Studies on nucleotide and receptor regulation of Gi proteins: effects of pertussis toxin

In intact membranes as well as after reconstitution into phospholipid vesicles, pertussis toxin (PT)-mediated ADP-ribosylation of G proteins causes loss of receptor-mediated regulation of effectors and/or G protein-mediated regulation of receptor binding. Studies were carried out to test which of several discrete steps known to constitute the basal and receptor-stimulated regulatory cycles of Gi proteins are affected by PT. Experiments with the Gs-deficient Gi-regulated adenylyl cyclase of cyc- S49 cell membranes indicated that PT blocks Gi activation by GTP without affecting GDP dissociation or GTP binding to a major extent. This suggested that the block lies in the transition of inactive GTP-Gi to active GTP-Gi (G to G* transition).
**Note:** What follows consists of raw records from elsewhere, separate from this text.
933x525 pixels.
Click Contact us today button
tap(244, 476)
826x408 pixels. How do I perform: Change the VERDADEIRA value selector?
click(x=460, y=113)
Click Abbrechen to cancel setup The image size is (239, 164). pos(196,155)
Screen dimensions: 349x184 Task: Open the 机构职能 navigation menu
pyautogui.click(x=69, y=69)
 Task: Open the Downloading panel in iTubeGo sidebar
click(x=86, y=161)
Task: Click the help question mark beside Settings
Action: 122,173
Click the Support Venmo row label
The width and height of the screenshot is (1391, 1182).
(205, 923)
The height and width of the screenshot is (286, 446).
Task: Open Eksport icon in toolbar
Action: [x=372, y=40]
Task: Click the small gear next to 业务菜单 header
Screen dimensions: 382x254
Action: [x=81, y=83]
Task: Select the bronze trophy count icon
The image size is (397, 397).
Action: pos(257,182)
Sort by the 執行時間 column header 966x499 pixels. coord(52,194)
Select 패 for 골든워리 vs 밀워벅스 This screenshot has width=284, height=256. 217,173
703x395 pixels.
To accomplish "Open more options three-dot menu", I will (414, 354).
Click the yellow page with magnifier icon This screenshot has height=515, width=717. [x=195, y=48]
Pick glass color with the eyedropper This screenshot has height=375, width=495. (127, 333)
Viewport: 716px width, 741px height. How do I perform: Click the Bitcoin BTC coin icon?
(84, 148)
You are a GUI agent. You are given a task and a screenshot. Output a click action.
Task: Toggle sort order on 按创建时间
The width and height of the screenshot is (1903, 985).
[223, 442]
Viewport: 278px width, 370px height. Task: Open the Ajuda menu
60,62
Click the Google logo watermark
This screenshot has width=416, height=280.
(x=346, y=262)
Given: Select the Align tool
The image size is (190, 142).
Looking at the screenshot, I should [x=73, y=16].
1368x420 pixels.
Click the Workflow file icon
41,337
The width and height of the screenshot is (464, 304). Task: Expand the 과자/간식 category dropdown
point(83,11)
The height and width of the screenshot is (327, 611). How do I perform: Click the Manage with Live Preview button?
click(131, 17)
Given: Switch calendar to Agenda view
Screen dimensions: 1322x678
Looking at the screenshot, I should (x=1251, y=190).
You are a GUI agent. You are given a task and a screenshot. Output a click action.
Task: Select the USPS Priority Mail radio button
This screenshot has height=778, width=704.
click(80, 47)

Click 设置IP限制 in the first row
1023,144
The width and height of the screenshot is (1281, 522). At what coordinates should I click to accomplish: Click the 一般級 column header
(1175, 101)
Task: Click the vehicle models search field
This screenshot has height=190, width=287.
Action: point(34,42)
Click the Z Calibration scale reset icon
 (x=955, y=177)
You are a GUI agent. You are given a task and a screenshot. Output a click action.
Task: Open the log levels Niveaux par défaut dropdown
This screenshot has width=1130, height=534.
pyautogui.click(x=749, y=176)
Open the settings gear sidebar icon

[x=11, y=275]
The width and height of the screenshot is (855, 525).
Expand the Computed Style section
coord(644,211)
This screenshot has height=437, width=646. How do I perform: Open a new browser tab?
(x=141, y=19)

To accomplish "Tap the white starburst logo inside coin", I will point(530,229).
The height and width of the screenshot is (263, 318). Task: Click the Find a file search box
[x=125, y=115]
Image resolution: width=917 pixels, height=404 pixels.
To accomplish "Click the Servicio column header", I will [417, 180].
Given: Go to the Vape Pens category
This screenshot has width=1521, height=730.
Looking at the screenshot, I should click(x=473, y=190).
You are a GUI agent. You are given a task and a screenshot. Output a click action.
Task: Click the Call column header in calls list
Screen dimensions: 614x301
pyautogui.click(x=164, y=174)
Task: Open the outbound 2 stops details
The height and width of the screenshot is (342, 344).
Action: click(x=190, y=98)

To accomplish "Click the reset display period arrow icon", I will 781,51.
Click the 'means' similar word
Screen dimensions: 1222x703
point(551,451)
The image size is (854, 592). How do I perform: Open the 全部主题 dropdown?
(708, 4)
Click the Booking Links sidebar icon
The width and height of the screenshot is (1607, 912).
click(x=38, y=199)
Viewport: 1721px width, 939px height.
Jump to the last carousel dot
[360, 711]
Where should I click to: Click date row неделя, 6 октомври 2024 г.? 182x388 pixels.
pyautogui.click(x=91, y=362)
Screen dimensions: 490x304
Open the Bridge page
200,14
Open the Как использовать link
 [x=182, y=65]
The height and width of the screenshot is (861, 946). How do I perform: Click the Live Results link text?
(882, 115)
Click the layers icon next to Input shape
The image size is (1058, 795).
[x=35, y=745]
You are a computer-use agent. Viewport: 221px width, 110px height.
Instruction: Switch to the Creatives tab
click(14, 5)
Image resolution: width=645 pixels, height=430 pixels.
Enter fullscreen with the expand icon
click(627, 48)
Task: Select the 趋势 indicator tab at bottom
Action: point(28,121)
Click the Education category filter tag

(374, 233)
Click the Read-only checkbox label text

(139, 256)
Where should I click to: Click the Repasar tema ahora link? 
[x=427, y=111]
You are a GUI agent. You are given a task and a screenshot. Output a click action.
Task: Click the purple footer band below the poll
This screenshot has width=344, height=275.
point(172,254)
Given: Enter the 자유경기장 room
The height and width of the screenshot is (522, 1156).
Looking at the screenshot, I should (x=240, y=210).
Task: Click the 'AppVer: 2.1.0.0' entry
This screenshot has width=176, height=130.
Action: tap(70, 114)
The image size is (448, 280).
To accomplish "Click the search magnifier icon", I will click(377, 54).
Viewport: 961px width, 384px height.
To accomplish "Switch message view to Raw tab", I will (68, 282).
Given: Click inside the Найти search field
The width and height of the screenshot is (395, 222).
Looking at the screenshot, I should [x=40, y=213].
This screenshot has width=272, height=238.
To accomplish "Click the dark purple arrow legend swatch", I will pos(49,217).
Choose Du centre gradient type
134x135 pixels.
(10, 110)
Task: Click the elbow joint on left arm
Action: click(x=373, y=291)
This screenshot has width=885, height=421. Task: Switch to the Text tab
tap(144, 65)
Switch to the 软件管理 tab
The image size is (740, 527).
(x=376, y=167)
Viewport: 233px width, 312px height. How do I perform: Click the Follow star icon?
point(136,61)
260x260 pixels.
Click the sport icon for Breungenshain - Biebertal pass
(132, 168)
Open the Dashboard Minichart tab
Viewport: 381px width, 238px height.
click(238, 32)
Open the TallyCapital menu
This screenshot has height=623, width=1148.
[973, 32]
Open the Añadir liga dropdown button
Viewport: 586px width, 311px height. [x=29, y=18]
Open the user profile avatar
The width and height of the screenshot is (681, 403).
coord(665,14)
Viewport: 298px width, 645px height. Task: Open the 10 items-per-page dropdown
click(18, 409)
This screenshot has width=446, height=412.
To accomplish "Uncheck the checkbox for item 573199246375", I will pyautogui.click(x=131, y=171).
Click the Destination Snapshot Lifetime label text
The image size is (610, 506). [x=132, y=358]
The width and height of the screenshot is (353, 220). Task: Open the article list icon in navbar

Experiments with purified Gi in solution and after incorporation into phospholipid vesicles showed that PT does not increase or decrease the intrinsic GTPase activity of Gi. Experiments in which Gi was incorporated into phospholipid vesicles with rhodopsin, a receptor that interacts with Gi to stimulate the rate of guanosine 5'-O-(3-thio)triphosphate binding and GTP hydrolysis, indicated that PT does not affect the basal GTPase activity of Gi, but blocks its activation by the photoreceptor. Taken together the results indicate that PT-mediated ADP ribosylation has two separate effects, one to block the interaction of receptor with Gi and another to impede the GTP-induced activation reaction from occurring, or that PT has only one effect, that of blocking interaction with receptors. In this latter case the present results add to a mounting series of data that are consistent with the hypothesis that unoccupied receptors are not inactive, but exhibit a basal agonist-independent activity responsible for the various effects of GTP observed on G protein-coupled effector functions in intact membranes.